Furthermore, they show how to relate an arbitrary expectation wrt $D$ in terms of an expectation wrt $D^\prime$, \[

\begin{aligned}

&\mathbb{E}_{(x, y) \sim D}\left[ f (x, y) \right] \\

&= \mathbb{E}_{(x, s) \sim D^\prime}\left[ f (x, 1) 1_{s=1} + \bigl( w (x) f (x, 1) + (1 - w (x)) f (x, 0) \bigr) 1_{s=0} \right],

\end{aligned}

\] where \[

w (x) = p (y = 1 | x, s = 0) = \frac{1 - p (s = 1 | y = 1)}{p (s = 1 | y = 1)} \frac{p (s = 1 | x)}{1 - p (s = 1 | x)}

\] is a weighting function which treats unlabeled examples as a probabilistic mixture of a positive and negative example. Note computing the weighting function only requires the classifier trained on the P-U dataset $p (s = 1 | x)$, and the normalization constant $p (s = 1 | y = 1)$ estimated via the previous paragraph's procedure. This is really cool stuff: basically leveraging this one can solve many different learning problems after an initial density estimation preprocessing step to convert the P-U dataset into a normal dataset.

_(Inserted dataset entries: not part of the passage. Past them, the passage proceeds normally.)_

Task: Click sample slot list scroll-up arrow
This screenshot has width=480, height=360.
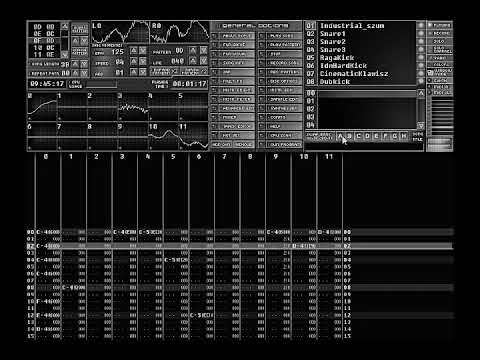Action: pyautogui.click(x=421, y=93)
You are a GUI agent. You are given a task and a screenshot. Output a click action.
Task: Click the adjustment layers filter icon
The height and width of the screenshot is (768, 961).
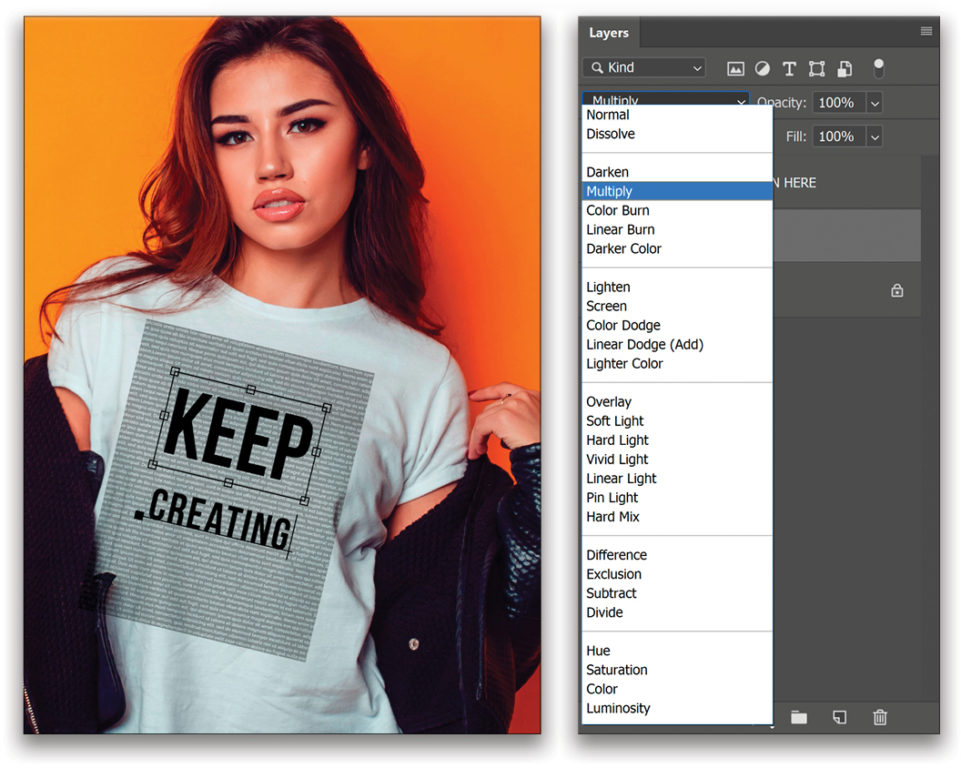click(x=762, y=68)
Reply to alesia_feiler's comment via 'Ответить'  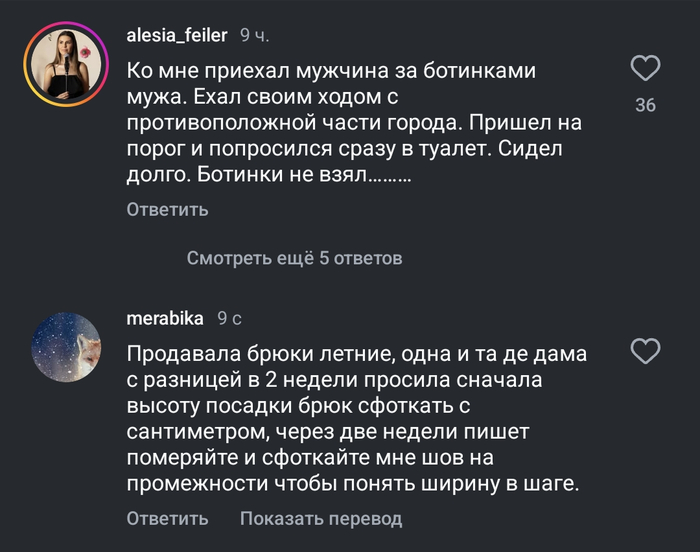coord(167,209)
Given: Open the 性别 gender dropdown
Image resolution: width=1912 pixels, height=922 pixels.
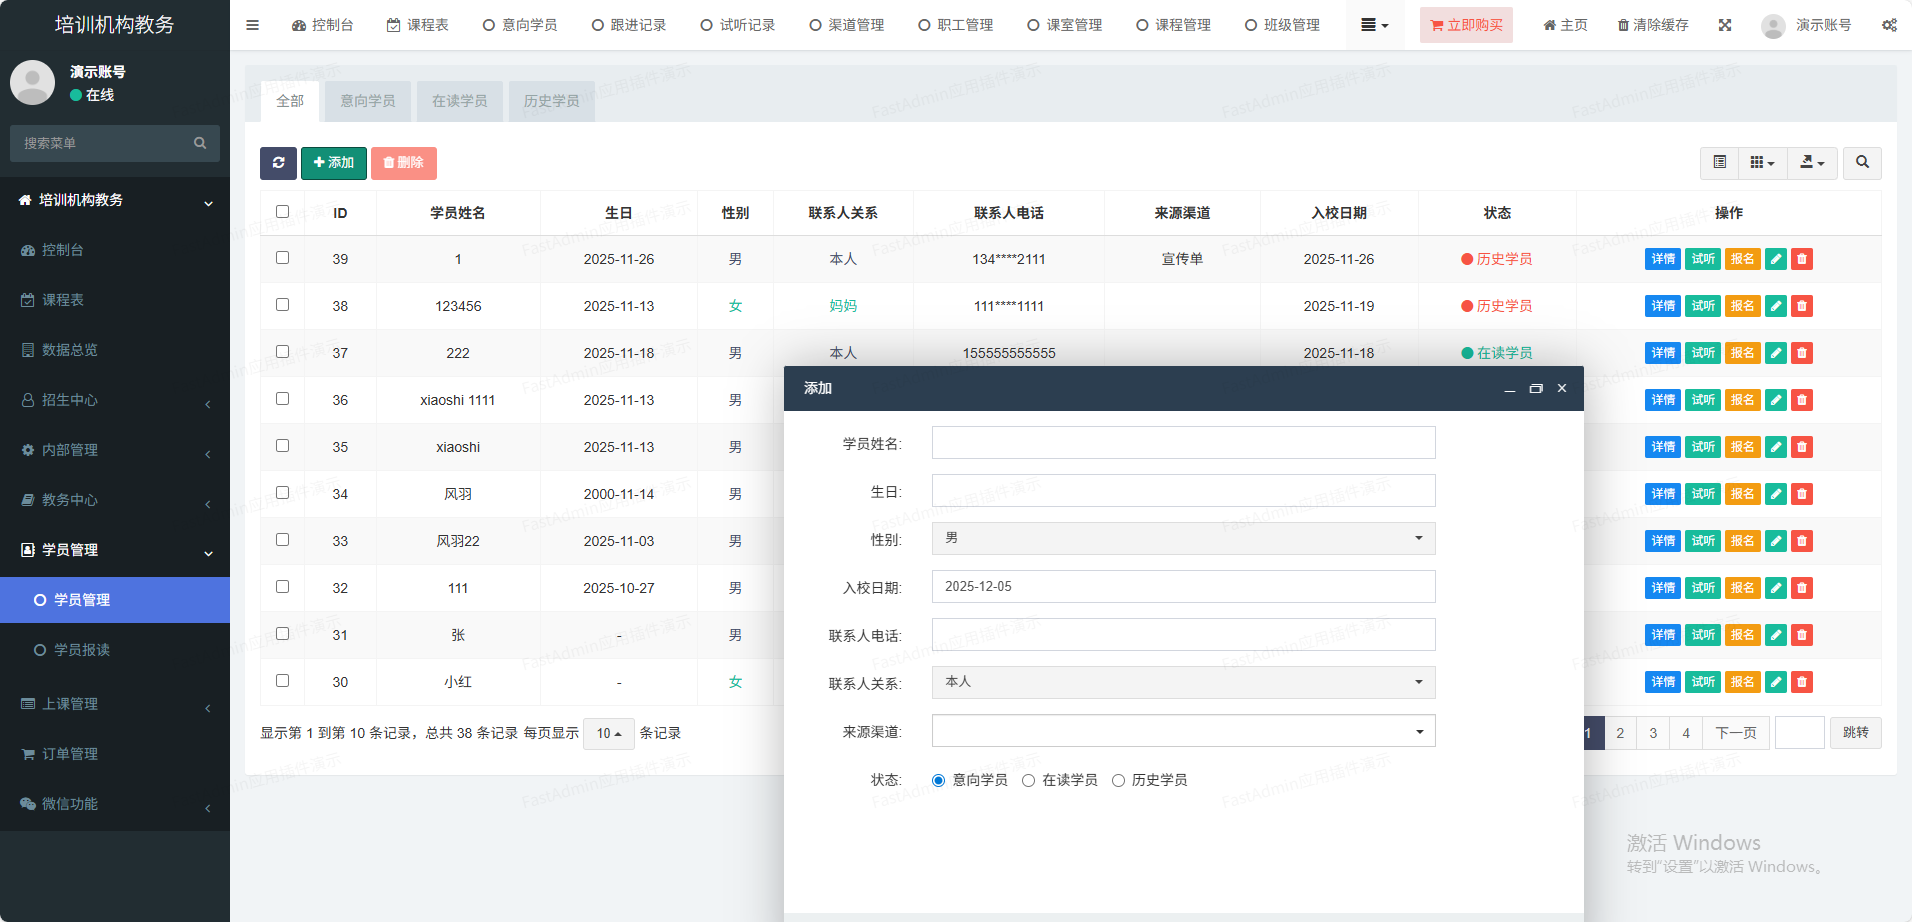Looking at the screenshot, I should pos(1183,539).
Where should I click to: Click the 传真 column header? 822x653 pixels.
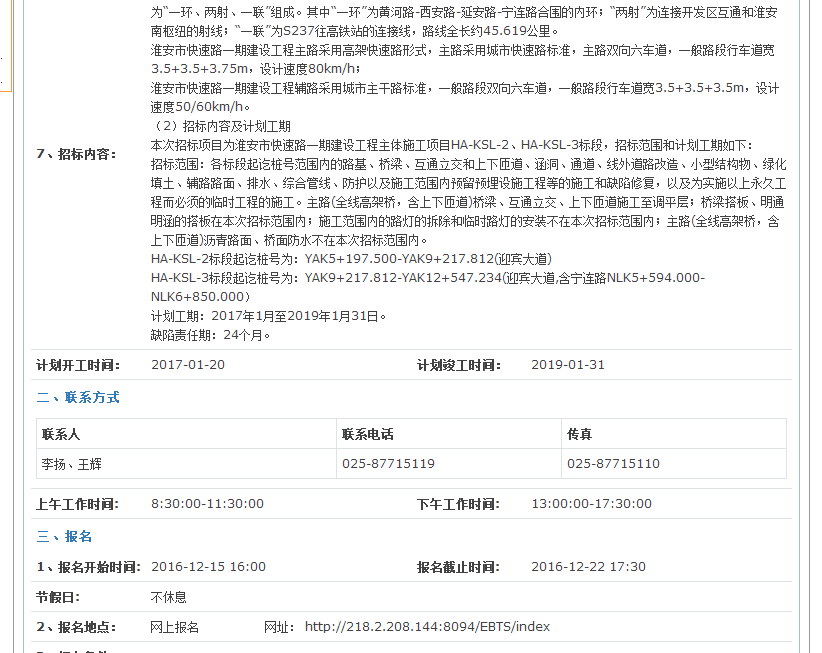coord(580,434)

#### When Should I Use This?

In general I would be careful applying this technique.In a situation where positive examples are gathered in one manner and unlabeled examples in another, the simultaneity assumption of the Elkan and Noto observation model is not a good fit; whereas optimizing AUC naturally applies to this situation.

For link prediction on a fixed graph, the underlying distribution is a (large!) sum of indicator functions so the simultaneity assumption seems safe. However the conditional independence $s \perp x | y$ assumption might be dangerous. For instance at Facebook, women might be more likely to initiate and accept friend requests, which would make the label censorship probability depend upon the features.

Personally, I think it is most likely that I would use this technique when I have a complicated objective function and I want to leverage the change of measure result to importance-weight the data. My intuition says that even if the observation model is inaccurate that the importance-weighting would probably do more good than harm (relative to not importance weighting and treating unlabeled examples as negative examples).

Of course, if a calibrated estimator is required, then optimizing AUC is not sufficient and the Elkan and Noto technique becomes more attractive. Sometimes calibration is essential, e.g., at eHarmony I had to generate estimates that were consumed by a linear program. However often calibration seems essential but is not. You can do selective classification and active learning without calibration; you can combine previously trained models into an integrated decision system without calibrating the models; and you can even price a generalized second price style keyword auction without a calibrated CTR estimator.